The recent and dramatic acceleration of technical research, technological promises, and corporate and public imaginaries in VR, AR (XR) has led computer scientists, Silicon Valley executives and the media to claim that the emerging “metaverse” will change human interaction as we know it” (Nardella 2019). At the same time, the emergence of a new set of wearable and half transparent AR (e.g., Microsoft Holo-Lens or Magic Leap) devices together with VR headsets which use a video technology called “passthrough,” are radically configuring not only the experience of user’s presence “between the digitality of VR and the concrete reality of their surroundings” (Saker and Frith 2020) but also embodied understandings of co-presence (Goffman 1959): “the conditions in which human individuals interact with one another face to face from body to body” (Zhao 2003).

Yet, the phenomenological experience of co-present, co-located (in the same physical space) sensory interaction in relation with others in new VR/AR environments remains understudied. Indeed, “presence” in XR contexts has been long accepted as the sense of “being there” (Riva et al., 2003), “telepresence” (Minsky 1980) or what has been called the “place illusion:” the experience of being in a place (even though the real place one is in is usually irrelevant to the virtual experience) “in spite of the sure knowledge that you are not there” (Slater 2009). While there is a vast literature on such virtual presence (Biocca and Levy 1995; Biocca et al., 2003; Lombard and Ditton 1997; Slater and Wilbur 1997), its focus is mainly on “the degree to which a virtual environment submerges the perceptual system of the user” away from the “real world” (Biocca and Delaney 1995). At the same time, little of this work addresses concepts of presence that focus on sensing, materiality and “thingness” from a philosophical or aesthetic perspective (Gumbrecht 2006; Noe 2012). Furthermore, studies of co-present interaction in VR/AR have overwhelmingly focused on purely virtual environments (Bulu 2011; Lankes et al., 2017; Schroeder 2002) with avatars and virtual humans (Wang 2011; Freiwald et al. 2021; Shin and Dongsik 2019), virtual agents (Strojny et al., 2020) and video conferencing (Kim et al., 2014). In other words, the vast majority of research into presence and immersion in VR “has only a limited involvement in concrete space” (Saker and Frith 2020).

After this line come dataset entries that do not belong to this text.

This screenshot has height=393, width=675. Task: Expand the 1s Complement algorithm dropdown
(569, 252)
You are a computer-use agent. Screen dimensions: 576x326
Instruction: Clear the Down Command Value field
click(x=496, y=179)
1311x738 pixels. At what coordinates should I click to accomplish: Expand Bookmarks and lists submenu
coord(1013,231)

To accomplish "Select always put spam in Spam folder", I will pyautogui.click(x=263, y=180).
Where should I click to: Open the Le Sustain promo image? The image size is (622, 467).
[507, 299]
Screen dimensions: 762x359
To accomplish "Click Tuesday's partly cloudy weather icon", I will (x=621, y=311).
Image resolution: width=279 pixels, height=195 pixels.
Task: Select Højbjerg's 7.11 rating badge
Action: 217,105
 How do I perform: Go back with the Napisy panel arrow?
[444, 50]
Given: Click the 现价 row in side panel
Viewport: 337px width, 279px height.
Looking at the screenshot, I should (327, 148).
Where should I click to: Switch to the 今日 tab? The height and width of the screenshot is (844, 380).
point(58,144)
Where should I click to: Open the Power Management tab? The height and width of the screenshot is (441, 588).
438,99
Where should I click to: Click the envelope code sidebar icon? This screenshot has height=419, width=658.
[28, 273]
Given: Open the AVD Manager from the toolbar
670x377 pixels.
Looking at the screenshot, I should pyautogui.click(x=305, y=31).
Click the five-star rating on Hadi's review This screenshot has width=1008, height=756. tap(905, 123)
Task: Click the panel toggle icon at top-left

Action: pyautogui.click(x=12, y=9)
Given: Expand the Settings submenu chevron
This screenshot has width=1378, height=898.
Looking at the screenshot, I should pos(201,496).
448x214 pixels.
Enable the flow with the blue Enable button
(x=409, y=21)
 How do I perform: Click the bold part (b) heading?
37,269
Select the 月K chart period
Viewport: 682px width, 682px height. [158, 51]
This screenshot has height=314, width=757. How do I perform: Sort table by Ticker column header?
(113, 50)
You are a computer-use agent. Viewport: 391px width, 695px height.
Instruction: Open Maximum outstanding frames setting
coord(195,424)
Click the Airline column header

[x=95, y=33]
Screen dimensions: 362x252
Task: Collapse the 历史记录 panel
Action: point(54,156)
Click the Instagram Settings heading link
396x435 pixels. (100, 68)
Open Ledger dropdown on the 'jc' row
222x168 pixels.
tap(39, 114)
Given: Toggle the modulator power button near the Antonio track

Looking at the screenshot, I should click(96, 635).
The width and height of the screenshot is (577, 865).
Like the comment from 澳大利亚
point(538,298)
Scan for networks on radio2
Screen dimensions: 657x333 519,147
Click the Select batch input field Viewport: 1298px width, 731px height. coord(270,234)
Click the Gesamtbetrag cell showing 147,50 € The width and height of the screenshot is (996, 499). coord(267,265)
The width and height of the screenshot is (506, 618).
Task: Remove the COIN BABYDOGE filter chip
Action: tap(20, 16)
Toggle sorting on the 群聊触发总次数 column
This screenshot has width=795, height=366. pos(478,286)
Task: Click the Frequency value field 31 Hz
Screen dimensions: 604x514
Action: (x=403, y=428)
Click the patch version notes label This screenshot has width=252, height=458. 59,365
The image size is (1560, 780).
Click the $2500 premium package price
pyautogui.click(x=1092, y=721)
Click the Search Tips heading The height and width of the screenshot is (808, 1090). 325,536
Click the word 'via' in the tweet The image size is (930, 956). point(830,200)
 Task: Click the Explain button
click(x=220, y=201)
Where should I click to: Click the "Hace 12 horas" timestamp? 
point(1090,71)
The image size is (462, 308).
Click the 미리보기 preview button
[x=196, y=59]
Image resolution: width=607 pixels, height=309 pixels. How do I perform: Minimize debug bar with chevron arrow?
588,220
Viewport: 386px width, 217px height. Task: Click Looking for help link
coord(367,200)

Using a recent XR-based theatre project called “Animate” focused on climate transformation as a case study, this presentation aims to present concepts and methods for grappling with what Ronald Azuma claims is the fundamental challenge as we move into increasingly mixed reality-based experiences: “how to enable virtual content that is integrated with the surrounding real world, while users remain engaged with and aware of that ‘real world’” (2016).

Prof. Dr. Christopher Lloyd Salter is an artist, chair of the Immersive Arts Space, Zürich University of the Arts (since 2022), former full professor of computation arts at Concordia University in Montreal and Co-Director of the Hexagram network for Research-Creation in Media Arts and Technology, also in Montreal. His work has been seen all over the world at such venues as the Venice Architecture Biennale and Barbican Centre among many others. He is the author of Entangled (MIT Press, 2010), Alien Agency (MITP, 2015), and Sensing Machines: How Sensors Shape our Everyday Life (MIT Press, 2022).


Closed Workshop Session “Netted Letters in Immersive Environments”

Work-in-Progress presentation of a VR-Environment: We are developing a scientific research tool and a cultural history information platform containing metadata from personal archives. By help of a case study featuring a curated convolute of archival materials by author, sociologist, film theoretician and critique Siegfried Kracauer and his wife Elisabeth Kracauer, we study the epistemological impact of spatial navigation and movement in chronological time.